The detection of fungal infections in animals is difficult. It requires expert clinicians with plenty of experience and considerable knowledge of mycology. Most mycoses can be easily confused with other conditions, since the clinical picture of the animal systemic mycoses is very unspecific, making clinical diagnosis very difficult. In dogs, the first signs are usually peripheral nervous signs, mainly lameness, spinal pain, and lethargy, all as consequences of the mold settling in the spinal column (6, 7). The causative agent needs to be promptly diagnosed and identified, usually by a joint microbiological and histopathological study, if the infection is to be correctly treated and resolved. This is also very important because it reduces the risk of the infection spreading to humans (16).

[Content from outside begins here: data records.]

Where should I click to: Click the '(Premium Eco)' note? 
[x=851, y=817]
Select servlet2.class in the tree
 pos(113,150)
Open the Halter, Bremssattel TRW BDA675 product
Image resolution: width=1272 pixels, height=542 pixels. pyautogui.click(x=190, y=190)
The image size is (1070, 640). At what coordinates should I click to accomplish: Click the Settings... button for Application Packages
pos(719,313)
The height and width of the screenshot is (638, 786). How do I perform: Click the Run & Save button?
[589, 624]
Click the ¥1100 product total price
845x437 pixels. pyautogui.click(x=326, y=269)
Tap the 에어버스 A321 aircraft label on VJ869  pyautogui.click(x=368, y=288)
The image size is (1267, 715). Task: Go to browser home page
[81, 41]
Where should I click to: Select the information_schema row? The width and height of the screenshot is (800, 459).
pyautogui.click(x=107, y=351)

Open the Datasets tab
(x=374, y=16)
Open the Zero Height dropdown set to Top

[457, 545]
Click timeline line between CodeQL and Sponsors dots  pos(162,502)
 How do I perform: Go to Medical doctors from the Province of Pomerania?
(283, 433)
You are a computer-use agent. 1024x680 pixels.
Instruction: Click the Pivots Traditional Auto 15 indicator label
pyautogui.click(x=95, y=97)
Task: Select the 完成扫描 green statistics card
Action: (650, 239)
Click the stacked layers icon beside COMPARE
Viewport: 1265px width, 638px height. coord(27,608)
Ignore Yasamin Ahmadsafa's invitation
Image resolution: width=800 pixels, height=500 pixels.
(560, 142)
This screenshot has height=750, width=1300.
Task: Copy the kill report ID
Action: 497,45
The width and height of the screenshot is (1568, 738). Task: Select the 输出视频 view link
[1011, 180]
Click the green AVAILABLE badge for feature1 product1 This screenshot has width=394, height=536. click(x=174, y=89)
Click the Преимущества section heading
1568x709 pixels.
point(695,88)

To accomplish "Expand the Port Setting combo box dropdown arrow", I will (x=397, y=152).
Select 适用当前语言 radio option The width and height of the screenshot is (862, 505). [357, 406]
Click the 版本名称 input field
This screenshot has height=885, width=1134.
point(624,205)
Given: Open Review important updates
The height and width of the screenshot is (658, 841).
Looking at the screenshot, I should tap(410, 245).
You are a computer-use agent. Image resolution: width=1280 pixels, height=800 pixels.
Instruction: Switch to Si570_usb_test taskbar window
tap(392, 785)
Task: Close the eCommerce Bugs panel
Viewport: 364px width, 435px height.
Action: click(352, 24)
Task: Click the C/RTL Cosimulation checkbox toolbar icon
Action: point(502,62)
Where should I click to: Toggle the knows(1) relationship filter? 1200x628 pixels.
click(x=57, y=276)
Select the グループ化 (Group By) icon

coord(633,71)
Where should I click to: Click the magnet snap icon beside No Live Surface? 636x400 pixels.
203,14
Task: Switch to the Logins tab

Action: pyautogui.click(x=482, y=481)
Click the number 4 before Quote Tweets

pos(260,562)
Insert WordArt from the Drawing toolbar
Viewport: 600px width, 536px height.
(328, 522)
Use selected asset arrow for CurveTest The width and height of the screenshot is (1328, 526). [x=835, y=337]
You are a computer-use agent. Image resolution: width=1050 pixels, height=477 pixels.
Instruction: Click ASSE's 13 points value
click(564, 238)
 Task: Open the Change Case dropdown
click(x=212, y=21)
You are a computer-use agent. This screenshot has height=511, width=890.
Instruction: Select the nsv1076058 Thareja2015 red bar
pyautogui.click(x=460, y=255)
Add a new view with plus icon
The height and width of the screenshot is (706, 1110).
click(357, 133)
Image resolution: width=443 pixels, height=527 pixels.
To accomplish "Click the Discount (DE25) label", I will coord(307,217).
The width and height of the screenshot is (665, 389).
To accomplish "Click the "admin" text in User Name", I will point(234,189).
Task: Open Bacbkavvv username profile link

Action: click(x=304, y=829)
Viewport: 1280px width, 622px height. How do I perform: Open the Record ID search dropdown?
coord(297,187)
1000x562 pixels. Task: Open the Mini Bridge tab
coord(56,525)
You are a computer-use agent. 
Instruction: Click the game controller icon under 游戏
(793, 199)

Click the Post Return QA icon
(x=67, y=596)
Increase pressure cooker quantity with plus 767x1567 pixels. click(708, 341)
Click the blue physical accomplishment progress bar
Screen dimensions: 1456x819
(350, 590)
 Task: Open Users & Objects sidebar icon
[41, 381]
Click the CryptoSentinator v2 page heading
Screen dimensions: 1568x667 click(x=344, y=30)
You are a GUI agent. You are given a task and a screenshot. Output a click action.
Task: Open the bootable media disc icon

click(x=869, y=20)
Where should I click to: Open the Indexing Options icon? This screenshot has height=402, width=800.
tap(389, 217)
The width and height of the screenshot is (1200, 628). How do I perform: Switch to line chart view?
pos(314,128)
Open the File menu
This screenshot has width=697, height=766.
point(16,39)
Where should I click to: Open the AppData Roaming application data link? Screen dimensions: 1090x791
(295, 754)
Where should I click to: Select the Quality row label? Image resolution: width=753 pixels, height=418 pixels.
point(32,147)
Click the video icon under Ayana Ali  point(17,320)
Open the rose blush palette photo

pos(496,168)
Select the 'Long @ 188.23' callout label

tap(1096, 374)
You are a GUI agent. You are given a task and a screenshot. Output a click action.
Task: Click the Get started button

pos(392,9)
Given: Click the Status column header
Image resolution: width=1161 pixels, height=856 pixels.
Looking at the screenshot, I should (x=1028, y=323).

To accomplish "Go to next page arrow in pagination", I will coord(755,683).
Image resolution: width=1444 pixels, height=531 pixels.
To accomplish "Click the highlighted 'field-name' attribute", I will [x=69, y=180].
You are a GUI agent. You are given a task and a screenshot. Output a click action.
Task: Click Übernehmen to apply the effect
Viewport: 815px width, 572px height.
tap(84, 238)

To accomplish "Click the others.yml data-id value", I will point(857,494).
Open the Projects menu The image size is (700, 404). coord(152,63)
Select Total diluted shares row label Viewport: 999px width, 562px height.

This study emphasizes how complex and difficult it can be to diagnose and identify the etiologic agent of an infection. In animals, this is still more complicated than in humans because there is less experience and the information available on fungal infections is scarce. In the present case, the fungal origin of the infection was recognized only through a cross-reaction by an anti-Aspergillus ELISA. The symptoms were unspecific, and the fungal origin was not confirmed until the postmortem examination, when a unique fungus was repeatedly isolated from different organs and their histopathological examination revealed the presence of compatible fungal structures. The identification of the causative agent has also been complex because it is the first time that this species has been found and that the genus Sagenomella has been involved in animal infections, including those of humans. Indeed, it is a very rare fungus, characterized by poorly differentiated reproductive structures, which can be easily confused with degenerated better-known fungi, such as species of Paecilomyces or Acremonium. Molecular analysis was useful in reconsidering the initially wrong mycological diagnosis.